REVIEW: 20th Century Women

5 06 2017

20th-century-womenI’m a bit of a sucker for generation theory, which lumps together similarly aged cohorts and attempts to impose a coherent narrative on their lifespan. So it’s only natural that I’d fall head over heels for Mike Mills’ “20th Century Women,” a film that treats centuries, decades and generations like immutable facts. In his recreated 1979 Santa Barbara milieu, the accident of birth is destiny for every character.

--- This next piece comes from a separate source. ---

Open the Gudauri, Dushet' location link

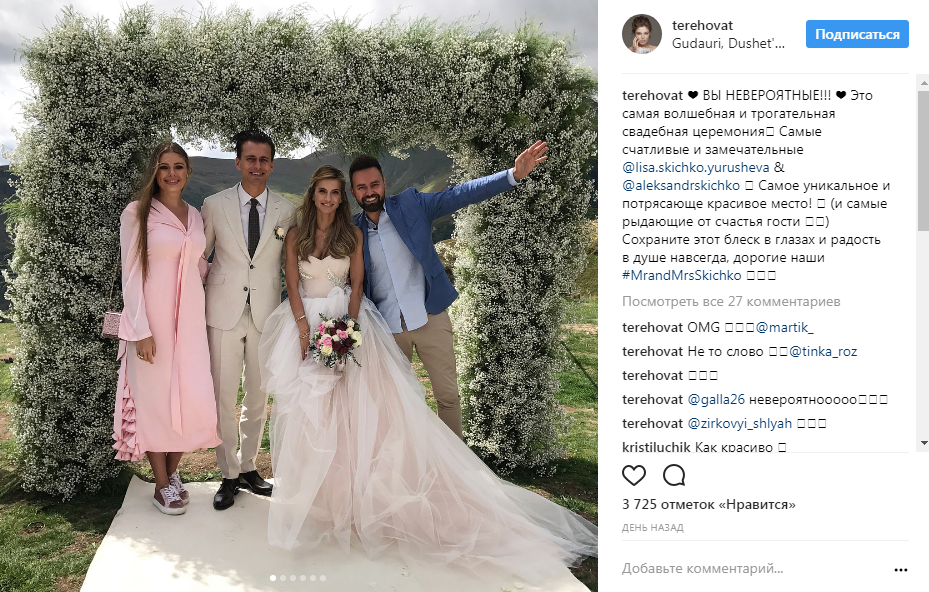(728, 43)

This goes doubly so for the young protagonist of the film, Lucas Jade Zumman’s Jamie, born at the tail end of the Baby Boom and the cusp of Generation X. Unlike his mother’s Greatest Generation, which held together through the Depression and triumphed in World War II, Jamie’s coming-of-age sees the radical promise of the ’60s being subverted into the reactionary, turbulent ’70s. We are more than just our generation, writer/director Mills suggests, but the formative years of our lives explain so much more of us than we are willing to admit.

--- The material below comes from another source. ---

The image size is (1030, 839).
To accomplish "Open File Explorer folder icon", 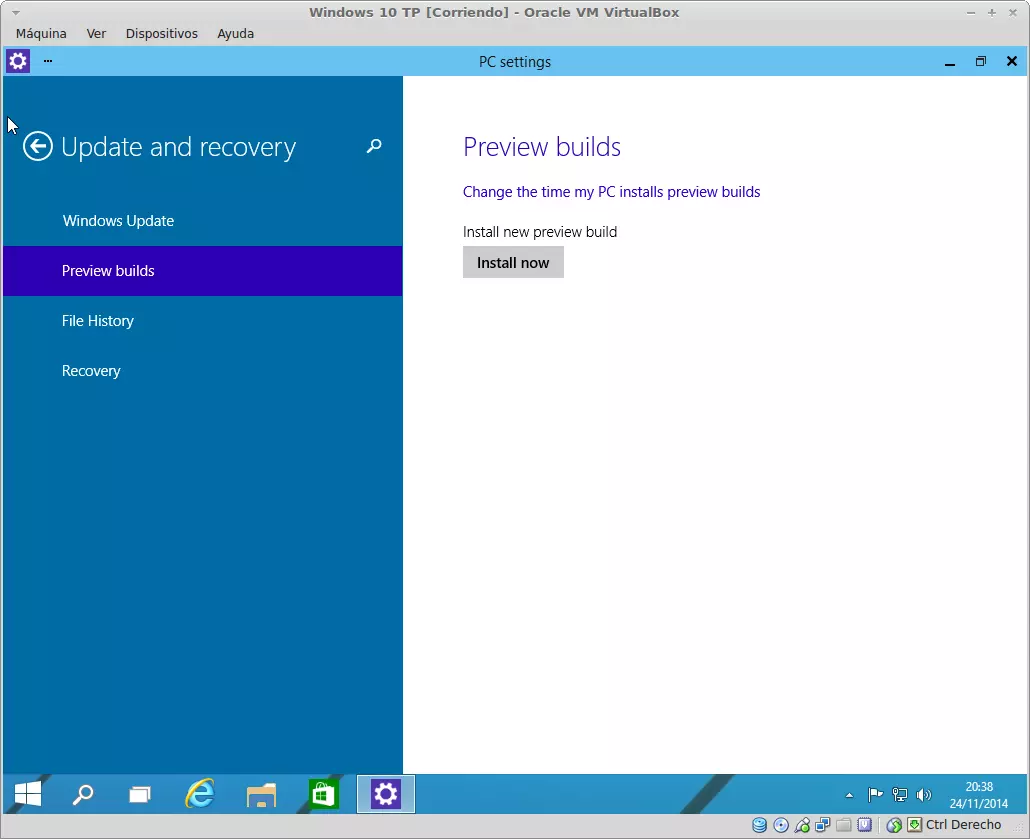I will tap(261, 795).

That’s why Jamie’s mother, Annette Bening’s steely Dorothea Fields, seeks out proper influences for him since she’s a single mother. Luckily, her boarding house welcomes an assortment of characters from punk photographer Abbie (Greta Gerwig) to wayfaring carpenter William (Billy Crudup). Dorothea’s permissiveness also grants plenty of leeway to the sexually forthright teen Julie (Elle Fanning) to come spend many a platonic night in Jamie’s bed as well. Together, their makeshift family helps prepare Jamie for a world that’s challenging for beta males – or at least male feminists – like himself.

20th Century Women

The irony that these lessons in manliness come primarily from women is not lost on Mills, who mines many of these awkward instructions for comedy. “Men always feel like they have to fix everything for women,” explains Dorothea at one point. Jamie takes in the generalization for its worth and tries to locate himself within it before sheepishly replying, “I’m not all men.” (Ah, before that phrase was a men’s rights activism hashtag!) He’s just a kid trying to make sense of a confusing world, but he’s gifted with insight and sympathy beyond his years. “People from her time never admit anything went wrong,” he relays through voice-over.

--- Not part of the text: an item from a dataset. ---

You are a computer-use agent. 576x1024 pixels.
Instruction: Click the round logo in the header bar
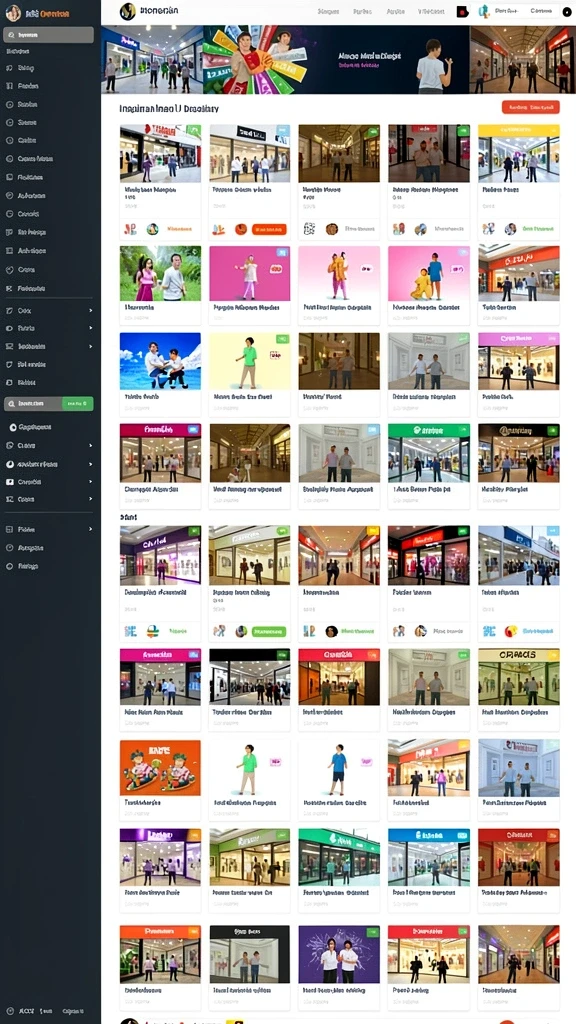click(129, 11)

While the humor is nice, Mills’ main focus is on taxonomy through his oblique semi-autobiography. “20th Century Women” offers a thoughtful look at how the hopes, dreams and fears of one generation can quickly become quaint to another – and how we can then work to understand and help each other from our own perspective. His film contains multitudes, including the wistfully wise narration of a sage elder stateswoman and the fresh-faced optimism of impetuous youth.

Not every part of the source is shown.